In the first prospective pilot study regarding Hemospray, initial hemostasis was achieved in 95% of patients (n = 20) with actively bleeding peptic ulcers. Recurrent bleeding occurred in 2 patients for an overall success rate of 85%. Clean base ulcers without residual coagulum were noted during second-look endoscopy at 72 hours. No adverse events were reported at the 1-month follow-up. A European multicenter registry study, presented in abstract form, included 71 patients treated with Hemospray as monotherapy (55%), first-line combination therapy (8%), or rescue therapy (34%) for a variety of NVUGIB lesions that included peptic ulcers (58%), esophageal ulcers (4%), tumors (7%), Dieulafoy lesions (4%), after mucosectomy (3%), gastric antral vascular ectasia (GAVE) (3%), and miscellaneous causes (21%). Primary hemostasis was achieved in 85% of patients; adverse events were mostly technical in nature, including occlusion of the spray catheter or instrument channel (n = 5), endoscope adhesion to the mucosa (n = 2), and device failure (n = 1). Hemospray has also been used with variable success for tumor bleeding, an often difficult condition to treat endoscopically.

Several single case reports and small case series originating primarily from Turkey have described the hemostatic potential of ABS for various NVUGIB lesions, including Mallory-Weiss tears, Dieulafoy lesions, GAVE, anastomotic ulcers, sphincterotomy sites, postpolypectomy sites, and tumor bleeding.

The available evidence supports the use of hemostatic sprays as the primary or bridge therapy, particularly in the management of oozing-type lesions.
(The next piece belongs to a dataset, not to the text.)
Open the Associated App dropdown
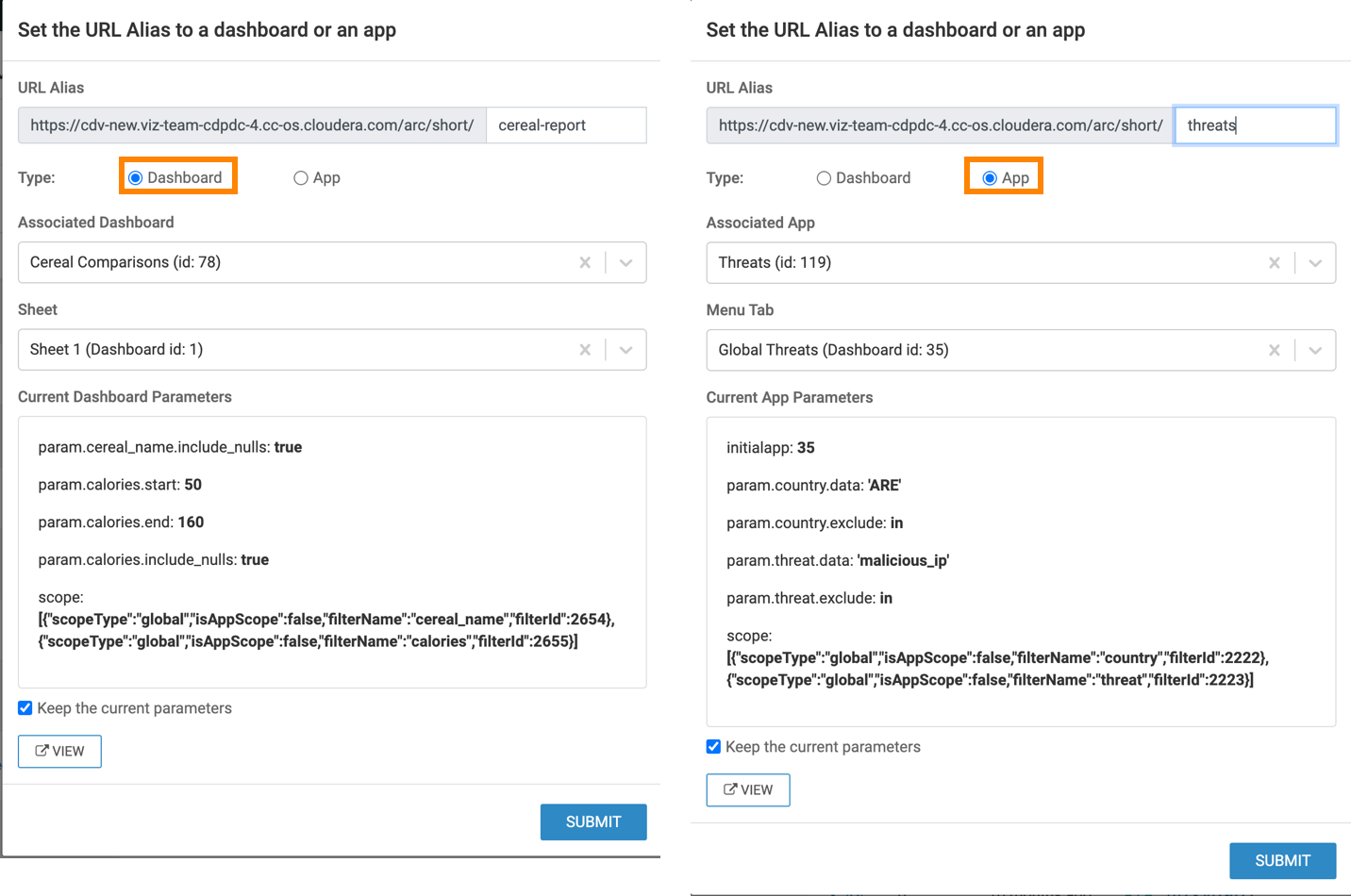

The efficacy of these agents may be limited in the setting of brisk bleeding because of the rapid wash-away effect of the hemostatic agent and in patients receiving antithrombotic therapy who present with spurting arterial bleeding. Given their mechanism of action, hemostatic agents do not seem to be of value for the management of nonactively bleeding lesions.